After six months on Twitter, I have realised that it probably isn't for me, or I'm not for it. But I love reading other people's tweets (especially when they're not telling you about their cat or the great review their latest novel has just had).
I particularly enjoyed this tweet from a few days ago, by bookseller @lucyfishwife:
A customer asked me where we kept kids' books for 20-yr-olds. I pointed at the Fiction section.
How I miss dealing with the general public.
It's now over five years since I last dealt with a customer face to face. Although I still sell books, I don't dare to call myself a bookseller any more because I think that unless you're prepared to meet your public, you're merely a supplier. Internet bookselling is like cybersex, stripped of the agonies and ecstacies of real human contact. I love it.
Real bookselling was a little like Russian Roulette - you never knew whether the person approaching your desk was going to ask a normal question like "Do you have a copy of X by Z?" or a completely daft one like "I live in Surrey but have a holiday home in Staffordshire. Do you have a book of walks that just covers Surrey and Staffordshire?" (a genuine question, by the way).
Reading @lucyfishewife's anecdote reminded me of some of the gems I've been asked over the years:
"Could you recommend a book for someone who only has three weeks to live?" (I suggested short stories)
"It says Biography and Memoirs. Why don't you have an autobiography section?"
"I want that new gardening book. The title? No, I can't remember. Author? Oh, it's a lady and it's green. Do you have it?"
"Where's your non-fiction section?" Asked by a middle-aged man with a fruity voice and dyed hair. I replied that it was the whole shop, apart for the fiction and children's sections, and that it was divided up into separate subjects. Minutes later, he came downstairs shouting "Your non-fiction section is impenetrable!"
"I want a novel with a moral dilemma." (Which is like saying "I'd like a motor car with an engine")
"Do you read?" I often replied, very politely, "Yes, I do. *Long pause* Do you?"
"Why have you moved your fiction section downstairs? Last year it was upstairs." When I replied that it had always been downstairs since we'd opened, two months ago, suggesting that they were confusing us with another shop, the customer shook their head, "No, it was definitely here and it was upstairs."
"Will I like this?" Asked by a heavily made-up woman in her late 60s, waving a copy of Foucault's Pendulum. I wanted to say "How the **** should I know?", but smiled sweetly and said "You'll love it", which turned out to be the right answer.

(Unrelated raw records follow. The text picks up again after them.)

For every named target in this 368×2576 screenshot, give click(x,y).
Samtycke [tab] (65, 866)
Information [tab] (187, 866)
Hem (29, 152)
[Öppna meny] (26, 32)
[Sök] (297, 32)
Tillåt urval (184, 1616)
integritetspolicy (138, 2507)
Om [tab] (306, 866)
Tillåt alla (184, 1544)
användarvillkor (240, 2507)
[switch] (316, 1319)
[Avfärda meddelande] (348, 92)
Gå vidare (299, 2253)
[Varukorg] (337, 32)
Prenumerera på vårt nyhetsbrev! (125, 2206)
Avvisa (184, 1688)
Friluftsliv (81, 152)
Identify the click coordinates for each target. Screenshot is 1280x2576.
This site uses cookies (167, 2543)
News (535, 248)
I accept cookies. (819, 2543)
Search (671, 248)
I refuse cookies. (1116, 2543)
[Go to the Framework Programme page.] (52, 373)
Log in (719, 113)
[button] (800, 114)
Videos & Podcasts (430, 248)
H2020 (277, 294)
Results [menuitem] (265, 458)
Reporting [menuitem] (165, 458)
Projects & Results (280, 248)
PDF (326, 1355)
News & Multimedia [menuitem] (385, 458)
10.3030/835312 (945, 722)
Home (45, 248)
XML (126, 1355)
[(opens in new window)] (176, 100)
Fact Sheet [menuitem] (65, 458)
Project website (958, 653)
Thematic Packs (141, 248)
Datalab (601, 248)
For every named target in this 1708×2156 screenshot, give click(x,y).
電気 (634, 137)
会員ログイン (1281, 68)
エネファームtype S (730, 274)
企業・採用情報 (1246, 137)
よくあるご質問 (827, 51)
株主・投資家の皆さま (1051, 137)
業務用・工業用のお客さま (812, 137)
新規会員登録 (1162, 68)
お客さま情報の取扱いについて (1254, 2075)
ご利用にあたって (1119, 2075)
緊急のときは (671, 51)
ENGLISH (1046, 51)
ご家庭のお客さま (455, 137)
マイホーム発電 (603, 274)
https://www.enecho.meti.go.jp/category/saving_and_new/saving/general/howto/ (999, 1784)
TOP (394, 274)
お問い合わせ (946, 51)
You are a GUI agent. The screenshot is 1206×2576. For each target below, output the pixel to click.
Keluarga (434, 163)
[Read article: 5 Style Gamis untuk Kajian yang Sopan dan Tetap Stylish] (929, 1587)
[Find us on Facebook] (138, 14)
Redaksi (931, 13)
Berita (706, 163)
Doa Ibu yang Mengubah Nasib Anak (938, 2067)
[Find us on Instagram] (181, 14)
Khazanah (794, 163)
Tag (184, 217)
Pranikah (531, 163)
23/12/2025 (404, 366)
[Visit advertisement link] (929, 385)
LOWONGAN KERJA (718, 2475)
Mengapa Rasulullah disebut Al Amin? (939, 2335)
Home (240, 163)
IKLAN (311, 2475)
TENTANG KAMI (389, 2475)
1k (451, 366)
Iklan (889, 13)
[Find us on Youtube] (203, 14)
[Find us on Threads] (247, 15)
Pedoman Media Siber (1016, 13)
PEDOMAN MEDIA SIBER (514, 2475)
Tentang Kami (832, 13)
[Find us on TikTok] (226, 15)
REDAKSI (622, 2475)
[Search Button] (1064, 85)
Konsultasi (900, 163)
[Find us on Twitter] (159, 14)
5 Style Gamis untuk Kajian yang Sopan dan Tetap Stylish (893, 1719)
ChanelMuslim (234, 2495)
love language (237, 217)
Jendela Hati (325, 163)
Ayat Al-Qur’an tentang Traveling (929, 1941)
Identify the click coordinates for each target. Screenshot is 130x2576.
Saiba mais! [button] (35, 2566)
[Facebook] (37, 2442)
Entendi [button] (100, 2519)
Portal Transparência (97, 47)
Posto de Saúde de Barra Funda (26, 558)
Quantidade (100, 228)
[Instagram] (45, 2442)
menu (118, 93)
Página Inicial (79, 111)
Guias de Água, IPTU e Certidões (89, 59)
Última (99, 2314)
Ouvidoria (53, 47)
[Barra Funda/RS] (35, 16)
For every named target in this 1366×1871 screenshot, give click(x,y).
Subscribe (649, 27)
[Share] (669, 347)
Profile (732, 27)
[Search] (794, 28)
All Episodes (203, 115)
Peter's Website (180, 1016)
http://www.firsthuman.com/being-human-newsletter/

"Where's your section of coffee table books about Paraguay?" Try Paraguay.
"Do you have any books about sex with animals?" The same man asked this question on a weekly basis.
"Have you got that book about cholera?" I asked if he meant Marquez. He nodded, but then leaned forward and said, rather patronisingly, "Actually, it's pronounced Marqeth." His smug, punchable face was a picture when I patiently explained the difference between Castillian and Latin American Spanish.
"That book you recommended to me last week? It was crap." No, you were just too dim to appreciate it.
"If I ordered the book now, could you get it in time for Christmas Day?" Asked at 3.15pm on Christmas Eve.
As time went on, my answers became more confident. When the customer who wanted coffee table books on Paraguay huffed and puffed about our glaring omission, I could confidently point out that this was the first time in ten years that anyone had asked me for a book about Paraguay. I also knew how cheeky I could be without provoking a complaint, perfecting a subtle insoucience that Jeeves would have been proud of.
But in the end, you get battle fatigue. A man I worked with who was 17 years older than me had become an embittered Basil Fawlty figure, picking unnecessary fights with perfectly harmless customers because he was at the end of his tether. When I saw how he treated a poor woman who'd innocently asked for a self-help book by Betty Shine, I made a mental note to get out of bookselling before I became like him.
We lost touch, but two years ago I bumped into my ex-colleague at a historic building, where he was a voluntary guide. He seemed happier than he'd ever been in the bookshop. I knew how he felt.